After the X-ray seen in Figure 1 (see part 1), they put a little optical camera (pediatric size, for which I was grateful) in my mouth to obtain a 3-D digital model of the remaining tooth shape. Figure 2 shows the little CNC machining center that they had in the adjacent office. The inset shows the edge of the green ceramic block as it was being machined with a diamond burr (Fig. 3). The meaning of “green” here is “un-heat treated.” The actual color of the insert was purple at this time. More on the burr later.

Figure 4 shows the heat-treat oven. The technician was kind enough to let me watch and photograph all of this, and I gave her a little engineering lesson. We see that the furnace has started to heat up, but the chamber is open. I told her that might be to help reduce the chances of thermal shock as the little chunk of ceramic is gradually heated to bring it to full strength. Even metals are preheated during high-heat thermal processing to prevent distortion and cracks. Ceramics, being more brittle, are likely even more sensitive to cracking from extreme thermal stresses.

The inset at upper right of Figure 4 shows the now off-white chunk of ceramic that will soon be adhesive-bonded to the lightly ground surface of my tooth. The technician did not have any theories about how they control the color, or color change, of the blanks.

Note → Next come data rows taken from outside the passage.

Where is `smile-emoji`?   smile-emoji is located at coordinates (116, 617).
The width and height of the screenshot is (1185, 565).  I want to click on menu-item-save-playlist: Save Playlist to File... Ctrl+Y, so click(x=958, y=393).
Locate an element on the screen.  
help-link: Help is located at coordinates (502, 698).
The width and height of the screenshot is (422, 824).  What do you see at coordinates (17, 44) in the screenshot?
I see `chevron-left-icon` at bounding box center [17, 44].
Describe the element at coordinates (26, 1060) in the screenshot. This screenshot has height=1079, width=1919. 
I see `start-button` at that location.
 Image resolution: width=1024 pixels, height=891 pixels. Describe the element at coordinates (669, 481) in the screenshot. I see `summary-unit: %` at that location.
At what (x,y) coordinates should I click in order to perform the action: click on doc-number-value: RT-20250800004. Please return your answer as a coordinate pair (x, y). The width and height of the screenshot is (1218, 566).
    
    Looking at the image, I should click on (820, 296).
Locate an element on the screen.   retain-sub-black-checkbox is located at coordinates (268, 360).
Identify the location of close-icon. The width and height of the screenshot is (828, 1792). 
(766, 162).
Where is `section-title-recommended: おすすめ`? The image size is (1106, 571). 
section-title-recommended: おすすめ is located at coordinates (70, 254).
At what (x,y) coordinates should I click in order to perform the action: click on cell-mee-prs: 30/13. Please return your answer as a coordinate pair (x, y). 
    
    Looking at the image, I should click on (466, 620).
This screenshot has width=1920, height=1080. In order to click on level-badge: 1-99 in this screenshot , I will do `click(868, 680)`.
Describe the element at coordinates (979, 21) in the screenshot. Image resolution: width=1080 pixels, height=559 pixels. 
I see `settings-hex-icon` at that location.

The dentist explained that my two rear teeth had sharp edges as a result of chewing. He rounded off the remaining sharp edges of the “subject tooth” and also of the mating upper tooth. While sound human teeth have enamel entirely enclosing them, I recall my heat-treating book explaining how rodents’ teeth always remain sharp because they have hard enamel only on the front surface.

This was given as a comparison to a carburized steel tooth for a piece of mining equipment. As the soft back is worn away, narrow chips break off, exposing a new strong, sharp biting edge. Rodents’ teeth, again unlike human teeth, keep growing as long as the animal is alive. In the case of a tooth on a bucket used for mining hard rock minerals, the tooth is designed as a consumable repair part. Getting back to my tooth, once the enamel on the inner surface of the cusp of the tooth was worn away, chewing forces could more easily bend the remaining thin shell of enamel and cause it to break away.